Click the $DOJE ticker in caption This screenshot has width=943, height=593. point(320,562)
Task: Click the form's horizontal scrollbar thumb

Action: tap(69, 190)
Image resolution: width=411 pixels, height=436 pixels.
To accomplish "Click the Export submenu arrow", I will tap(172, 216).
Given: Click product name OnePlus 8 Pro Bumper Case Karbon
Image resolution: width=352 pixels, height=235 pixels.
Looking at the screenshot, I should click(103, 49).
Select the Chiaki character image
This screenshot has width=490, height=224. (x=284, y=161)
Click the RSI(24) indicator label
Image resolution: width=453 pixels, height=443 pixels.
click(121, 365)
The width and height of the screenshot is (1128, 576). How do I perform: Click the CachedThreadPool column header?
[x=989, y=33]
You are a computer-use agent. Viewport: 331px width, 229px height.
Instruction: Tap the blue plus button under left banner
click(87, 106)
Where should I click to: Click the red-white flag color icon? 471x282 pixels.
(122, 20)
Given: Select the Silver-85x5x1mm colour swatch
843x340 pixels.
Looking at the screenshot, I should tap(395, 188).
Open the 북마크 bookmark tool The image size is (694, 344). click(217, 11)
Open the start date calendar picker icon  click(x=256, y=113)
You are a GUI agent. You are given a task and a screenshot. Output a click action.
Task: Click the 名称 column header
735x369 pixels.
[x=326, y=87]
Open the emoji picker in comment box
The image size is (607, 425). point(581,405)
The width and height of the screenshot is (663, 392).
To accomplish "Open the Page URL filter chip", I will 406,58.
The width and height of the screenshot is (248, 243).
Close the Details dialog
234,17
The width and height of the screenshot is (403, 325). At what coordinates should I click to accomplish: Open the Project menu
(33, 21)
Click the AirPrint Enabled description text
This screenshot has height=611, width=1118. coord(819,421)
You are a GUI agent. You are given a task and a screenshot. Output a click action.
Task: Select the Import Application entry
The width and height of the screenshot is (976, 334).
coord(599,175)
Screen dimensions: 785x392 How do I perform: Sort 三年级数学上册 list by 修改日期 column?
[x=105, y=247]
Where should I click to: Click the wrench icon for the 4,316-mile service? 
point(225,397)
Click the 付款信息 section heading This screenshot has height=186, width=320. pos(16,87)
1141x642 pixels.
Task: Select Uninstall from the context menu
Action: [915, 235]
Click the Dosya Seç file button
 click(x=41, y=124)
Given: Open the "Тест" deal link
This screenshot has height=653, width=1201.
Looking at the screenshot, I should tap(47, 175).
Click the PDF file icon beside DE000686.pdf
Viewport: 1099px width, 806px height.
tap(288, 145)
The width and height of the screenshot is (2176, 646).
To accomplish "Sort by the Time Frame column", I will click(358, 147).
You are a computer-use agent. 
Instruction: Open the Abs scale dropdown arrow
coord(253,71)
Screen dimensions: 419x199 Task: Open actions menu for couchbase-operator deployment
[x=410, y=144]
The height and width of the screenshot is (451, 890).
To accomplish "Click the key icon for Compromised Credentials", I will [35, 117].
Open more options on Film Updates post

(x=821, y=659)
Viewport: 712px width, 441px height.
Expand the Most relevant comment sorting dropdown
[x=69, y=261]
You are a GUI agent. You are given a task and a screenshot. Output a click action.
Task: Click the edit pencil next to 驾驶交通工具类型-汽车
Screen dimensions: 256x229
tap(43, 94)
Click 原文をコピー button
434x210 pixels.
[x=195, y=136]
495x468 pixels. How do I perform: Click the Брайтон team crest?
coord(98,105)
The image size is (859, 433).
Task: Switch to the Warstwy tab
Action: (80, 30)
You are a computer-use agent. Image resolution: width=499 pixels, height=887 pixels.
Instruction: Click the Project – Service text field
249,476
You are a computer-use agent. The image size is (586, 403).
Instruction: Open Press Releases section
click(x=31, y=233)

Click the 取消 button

[What to do] Find where "You are a computer-use agent. The" occurs in the data, and please write out that line through the last line exactly, with nothing else.

[Expected answer]
You are a computer-use agent. The image size is (586, 403).
Instruction: Open Press Releases section
click(x=31, y=233)

Click the 取消 button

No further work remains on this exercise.